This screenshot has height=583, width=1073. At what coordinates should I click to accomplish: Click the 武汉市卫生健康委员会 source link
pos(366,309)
* * *
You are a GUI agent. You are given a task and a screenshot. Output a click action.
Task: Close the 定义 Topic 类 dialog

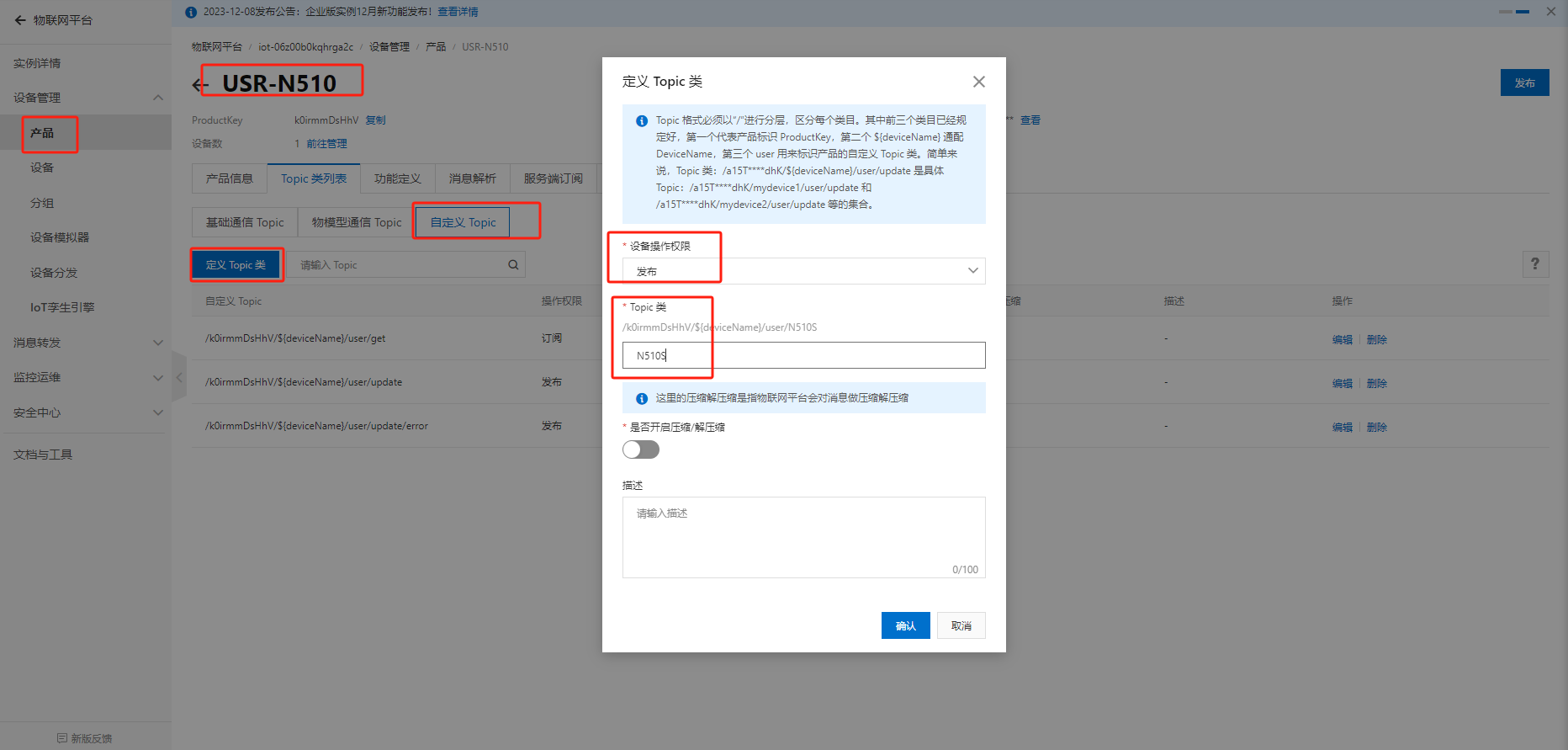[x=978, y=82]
* * *
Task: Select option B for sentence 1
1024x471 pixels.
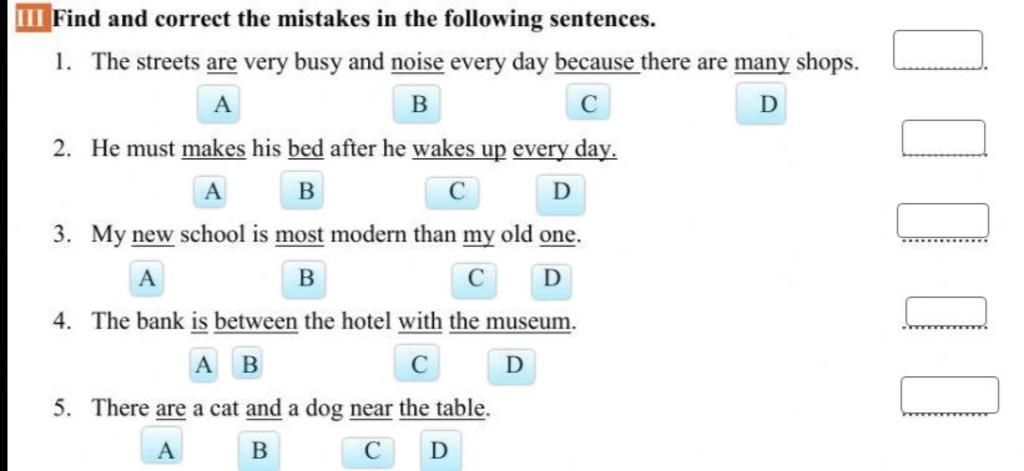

AIM OF THE TASK =
Output exactly one stretch of the listing: from the line containing "Task: Select option B for sentence 1" through the line containing "1024x471 pixels.", both end lines included.

YOUR SOLUTION =
Task: Select option B for sentence 1
1024x471 pixels.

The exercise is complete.